Seems to me that the Brownie—and by that I mean the fudgy, chocolate bar cookie— has been teetering on the edge of all sorts of moral decrepitude for ages now. Freud said, “sometimes a cigar is just a cigar,” but the foul whiff of bathroom humor has also hung over Brownies for me ever since I went to summer camp as a kid. You fill in the blanks on that one. I don’t write that kind of humor. (That would be caused by an uptight liberal “thing”.)

Yet, what are we going to call the Brownie instead? The Chocolate Bar cookie? I think not. It is neither a chocolate bar, nor a cookie.

We liberals have passed this way before. Seinfeld devoted an entire monologue to the racial harmony represented by the Black and White cookie.

I’ll have to go blindly with Freud on this one: sometimes a brownie is just there to satisfy chocolate cravings.

Now, to change the subject slightly (and at this point wouldn’t you?), I recently decided that I needed to unchain myself from what seemed to be an addiction to making things with my Kitchen-Aid stand mixer. I think things had gotten out of hand.
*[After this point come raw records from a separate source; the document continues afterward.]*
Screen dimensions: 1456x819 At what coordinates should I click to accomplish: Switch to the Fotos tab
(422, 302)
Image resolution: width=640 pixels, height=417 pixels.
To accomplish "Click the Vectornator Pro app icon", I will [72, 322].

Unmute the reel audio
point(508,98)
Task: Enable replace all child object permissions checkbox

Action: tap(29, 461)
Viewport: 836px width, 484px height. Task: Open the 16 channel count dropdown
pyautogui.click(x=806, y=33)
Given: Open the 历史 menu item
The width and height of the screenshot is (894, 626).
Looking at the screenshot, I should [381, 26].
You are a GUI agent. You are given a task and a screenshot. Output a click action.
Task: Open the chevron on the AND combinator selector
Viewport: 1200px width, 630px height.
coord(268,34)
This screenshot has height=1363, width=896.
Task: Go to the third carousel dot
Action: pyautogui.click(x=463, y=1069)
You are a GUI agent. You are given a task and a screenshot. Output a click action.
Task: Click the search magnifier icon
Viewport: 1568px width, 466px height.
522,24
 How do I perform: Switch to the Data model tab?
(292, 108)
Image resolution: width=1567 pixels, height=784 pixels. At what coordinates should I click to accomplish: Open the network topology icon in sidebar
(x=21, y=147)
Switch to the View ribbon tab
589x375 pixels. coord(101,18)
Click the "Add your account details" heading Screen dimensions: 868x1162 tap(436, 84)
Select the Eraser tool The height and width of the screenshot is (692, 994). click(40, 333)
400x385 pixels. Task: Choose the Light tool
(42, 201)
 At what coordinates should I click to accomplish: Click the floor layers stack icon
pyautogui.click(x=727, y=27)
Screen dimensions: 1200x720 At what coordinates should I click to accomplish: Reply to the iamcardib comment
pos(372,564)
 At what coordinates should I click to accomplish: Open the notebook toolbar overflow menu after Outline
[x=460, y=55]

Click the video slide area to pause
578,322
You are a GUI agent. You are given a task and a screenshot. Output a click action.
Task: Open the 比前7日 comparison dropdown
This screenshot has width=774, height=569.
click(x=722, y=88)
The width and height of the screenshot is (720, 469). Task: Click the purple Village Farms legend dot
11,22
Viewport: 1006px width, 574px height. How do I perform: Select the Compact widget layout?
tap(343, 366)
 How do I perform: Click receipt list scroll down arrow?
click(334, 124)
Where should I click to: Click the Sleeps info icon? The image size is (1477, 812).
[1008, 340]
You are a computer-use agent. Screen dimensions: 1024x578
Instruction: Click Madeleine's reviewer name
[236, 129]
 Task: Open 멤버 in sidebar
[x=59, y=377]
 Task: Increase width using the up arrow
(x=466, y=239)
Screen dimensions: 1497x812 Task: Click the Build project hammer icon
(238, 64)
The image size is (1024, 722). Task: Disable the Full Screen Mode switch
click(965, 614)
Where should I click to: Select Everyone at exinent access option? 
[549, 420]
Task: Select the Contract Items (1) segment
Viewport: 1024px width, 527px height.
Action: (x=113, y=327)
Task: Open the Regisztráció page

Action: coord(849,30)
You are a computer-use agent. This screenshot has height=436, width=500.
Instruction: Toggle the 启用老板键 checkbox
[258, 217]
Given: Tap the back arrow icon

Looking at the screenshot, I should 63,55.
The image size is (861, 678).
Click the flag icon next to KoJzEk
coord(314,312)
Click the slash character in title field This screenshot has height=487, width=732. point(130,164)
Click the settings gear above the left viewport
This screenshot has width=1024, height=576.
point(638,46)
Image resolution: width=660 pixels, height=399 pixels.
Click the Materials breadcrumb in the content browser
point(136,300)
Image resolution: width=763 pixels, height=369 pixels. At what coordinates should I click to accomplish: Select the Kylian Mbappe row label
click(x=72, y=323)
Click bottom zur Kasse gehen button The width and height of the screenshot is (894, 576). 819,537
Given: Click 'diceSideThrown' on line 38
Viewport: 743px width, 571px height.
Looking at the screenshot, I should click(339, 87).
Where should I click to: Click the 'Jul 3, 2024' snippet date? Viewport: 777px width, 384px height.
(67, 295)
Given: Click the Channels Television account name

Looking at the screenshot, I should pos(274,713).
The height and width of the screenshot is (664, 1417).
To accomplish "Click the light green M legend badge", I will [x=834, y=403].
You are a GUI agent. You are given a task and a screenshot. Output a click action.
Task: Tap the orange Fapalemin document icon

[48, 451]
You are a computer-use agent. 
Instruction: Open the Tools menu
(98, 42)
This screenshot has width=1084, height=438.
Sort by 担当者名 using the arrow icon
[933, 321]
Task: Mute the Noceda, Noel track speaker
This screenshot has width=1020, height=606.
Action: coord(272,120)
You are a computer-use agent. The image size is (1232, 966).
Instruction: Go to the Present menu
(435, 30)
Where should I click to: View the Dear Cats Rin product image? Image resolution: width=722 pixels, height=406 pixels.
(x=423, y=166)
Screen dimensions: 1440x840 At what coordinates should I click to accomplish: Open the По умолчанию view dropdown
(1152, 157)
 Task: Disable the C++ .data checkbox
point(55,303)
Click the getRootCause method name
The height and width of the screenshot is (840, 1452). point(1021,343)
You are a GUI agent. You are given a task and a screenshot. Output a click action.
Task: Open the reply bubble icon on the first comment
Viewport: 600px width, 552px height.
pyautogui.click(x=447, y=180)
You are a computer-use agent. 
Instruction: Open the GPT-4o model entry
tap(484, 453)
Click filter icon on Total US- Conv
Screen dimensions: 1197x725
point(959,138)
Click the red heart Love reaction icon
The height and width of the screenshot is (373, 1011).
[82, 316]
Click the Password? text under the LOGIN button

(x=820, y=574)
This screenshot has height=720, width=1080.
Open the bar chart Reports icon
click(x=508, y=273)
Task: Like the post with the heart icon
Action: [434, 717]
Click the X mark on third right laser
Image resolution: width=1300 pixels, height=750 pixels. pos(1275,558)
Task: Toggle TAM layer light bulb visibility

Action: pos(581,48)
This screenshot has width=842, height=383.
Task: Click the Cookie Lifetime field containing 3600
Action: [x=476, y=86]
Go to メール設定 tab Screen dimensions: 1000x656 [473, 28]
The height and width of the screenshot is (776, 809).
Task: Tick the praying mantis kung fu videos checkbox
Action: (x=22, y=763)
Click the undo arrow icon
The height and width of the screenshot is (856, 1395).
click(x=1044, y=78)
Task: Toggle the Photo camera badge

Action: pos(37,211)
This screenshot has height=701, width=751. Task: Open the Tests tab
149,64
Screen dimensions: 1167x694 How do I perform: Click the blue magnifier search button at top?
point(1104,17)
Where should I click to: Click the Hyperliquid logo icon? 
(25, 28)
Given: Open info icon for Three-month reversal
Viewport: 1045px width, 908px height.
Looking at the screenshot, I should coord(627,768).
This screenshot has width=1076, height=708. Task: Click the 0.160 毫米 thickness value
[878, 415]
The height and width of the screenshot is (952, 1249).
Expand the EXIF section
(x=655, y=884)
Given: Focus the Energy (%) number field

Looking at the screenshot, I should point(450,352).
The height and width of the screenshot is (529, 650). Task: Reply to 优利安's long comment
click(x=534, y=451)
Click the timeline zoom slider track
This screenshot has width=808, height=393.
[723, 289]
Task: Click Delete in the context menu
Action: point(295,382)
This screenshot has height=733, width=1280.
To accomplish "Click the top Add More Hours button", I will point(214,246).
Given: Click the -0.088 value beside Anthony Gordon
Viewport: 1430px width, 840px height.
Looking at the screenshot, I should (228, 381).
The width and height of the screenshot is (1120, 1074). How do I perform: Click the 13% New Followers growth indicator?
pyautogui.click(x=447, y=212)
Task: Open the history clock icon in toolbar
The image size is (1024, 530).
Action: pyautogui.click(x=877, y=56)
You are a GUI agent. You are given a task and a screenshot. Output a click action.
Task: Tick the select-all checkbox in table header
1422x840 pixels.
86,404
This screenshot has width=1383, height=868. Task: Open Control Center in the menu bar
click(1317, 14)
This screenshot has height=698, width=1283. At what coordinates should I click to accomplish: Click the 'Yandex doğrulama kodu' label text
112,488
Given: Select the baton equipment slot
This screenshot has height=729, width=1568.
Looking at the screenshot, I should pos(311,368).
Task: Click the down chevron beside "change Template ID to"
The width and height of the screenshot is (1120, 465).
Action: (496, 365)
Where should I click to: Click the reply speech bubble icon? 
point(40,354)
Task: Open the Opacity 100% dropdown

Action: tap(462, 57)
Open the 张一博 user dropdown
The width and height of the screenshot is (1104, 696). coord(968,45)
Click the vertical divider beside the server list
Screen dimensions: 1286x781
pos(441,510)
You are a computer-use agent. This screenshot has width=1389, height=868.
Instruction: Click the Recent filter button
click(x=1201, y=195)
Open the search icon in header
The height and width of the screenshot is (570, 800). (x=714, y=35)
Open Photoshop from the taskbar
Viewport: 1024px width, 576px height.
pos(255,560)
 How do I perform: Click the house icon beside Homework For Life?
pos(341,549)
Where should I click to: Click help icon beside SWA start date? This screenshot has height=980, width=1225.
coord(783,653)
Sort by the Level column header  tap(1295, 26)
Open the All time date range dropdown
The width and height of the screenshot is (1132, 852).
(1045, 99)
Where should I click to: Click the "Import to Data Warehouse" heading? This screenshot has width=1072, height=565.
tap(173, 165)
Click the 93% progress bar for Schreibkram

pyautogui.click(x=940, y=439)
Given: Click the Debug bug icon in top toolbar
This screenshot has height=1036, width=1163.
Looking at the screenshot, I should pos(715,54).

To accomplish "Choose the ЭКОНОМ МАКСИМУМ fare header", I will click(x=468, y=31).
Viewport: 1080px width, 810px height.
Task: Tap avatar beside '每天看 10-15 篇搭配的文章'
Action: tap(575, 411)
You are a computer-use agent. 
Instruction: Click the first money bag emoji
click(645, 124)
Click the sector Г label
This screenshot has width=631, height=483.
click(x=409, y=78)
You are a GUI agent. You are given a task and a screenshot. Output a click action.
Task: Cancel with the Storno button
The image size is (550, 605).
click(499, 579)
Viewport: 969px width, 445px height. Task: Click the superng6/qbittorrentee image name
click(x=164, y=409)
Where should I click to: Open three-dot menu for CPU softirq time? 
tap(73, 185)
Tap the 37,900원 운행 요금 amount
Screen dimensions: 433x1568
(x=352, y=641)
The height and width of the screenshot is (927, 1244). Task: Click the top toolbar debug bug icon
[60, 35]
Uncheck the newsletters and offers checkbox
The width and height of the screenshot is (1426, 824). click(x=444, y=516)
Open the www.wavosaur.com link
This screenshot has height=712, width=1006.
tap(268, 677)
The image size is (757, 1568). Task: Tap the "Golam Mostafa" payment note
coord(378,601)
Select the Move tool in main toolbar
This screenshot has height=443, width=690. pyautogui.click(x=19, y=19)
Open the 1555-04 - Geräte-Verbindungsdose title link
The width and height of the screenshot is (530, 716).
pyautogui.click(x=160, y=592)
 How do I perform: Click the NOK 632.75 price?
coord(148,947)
How much marshmallow and whipped cream does one person need to make? I make this claim with only half an apology. Making whipped cream in a Kitchen-Aid mixer is a rush, man. Fast? Let’s just say don’t walk away from the mixer.

Pulling back from this technological addiction seemed a bit limiting at first, but as you can see from the previous paragraph, well advised. Then I reminded myself that my great grandmother came into the kitchen armed only with a bowl and a spoon. (I have skipped a generation. Neither grandmother was a baker. I swear one thought cookies grew in boxes.)

I’ve written about my great grandmother’s kitchen exploits before; she serves as an acute reminder that I can give my Kitchen-Aid a rest and still make some really great stuff. Blueberry Crunch Cake? Done.

In addition to being morally questionable, Brownies are one of the all time great comfort foods. Do you have a friend who just went through a big break up? Nothing fixes a broken heart better than a brownie. (Well, okay, a brownie and some ice cream.) Brownies also make a great birthday cake. To paraphrase a friend, if they don’t like brownies, they must be communist. (Wow. Liberals, communists, Freud, foul whiffs. Happy summer!)

The great unacknowledged truth about brownies is that they are a simple one bowl cookie. Yes, I also know that they say that the best brownies come from a mix, but with all due respect, I disagree on many levels. Shall we break this down?

Cost? The average mix costs about $2.50 per box. To that you must still add your own eggs and oil. Mine? See “quality of cocoa used” below. Cocoa powder is the biggest expense here.

Time? I dunno. Mine are pretty darn fast. And you still have some measuring to do with a mix.

Quality of cocoa used: I know where my cocoa comes from. Betty or Duncan’s? I’m sure it is excellent. (Yes, I’m being condescending.) The truth is, you just don’t know where Betty or Duncan’s cocoa comes from.

Okay, okay, I’ll cave on one area: if you are not much of a baker perhaps the mix is your best bet. I bake a lot, so I have flour and all the other ingredients already. If you don’t bake much you’ll have to buy all that stuff.

But perhaps if you invest in a bag of flour and a tin of excellent cocoa powder you will be encouraged to bake more often? I hear you: a debatable point.

There is one other little nagging item. The mixes contain partially hydrogenated oil, an unhealthy fat. In addition, you need to add your own oil and eggs. My recipe? No partially hydrogenated oil and you can control the quality of all the ingredients, even making the whole thing organic if you wish. No debate there.

What’s the score so far? (Oh, a draw. Darn.)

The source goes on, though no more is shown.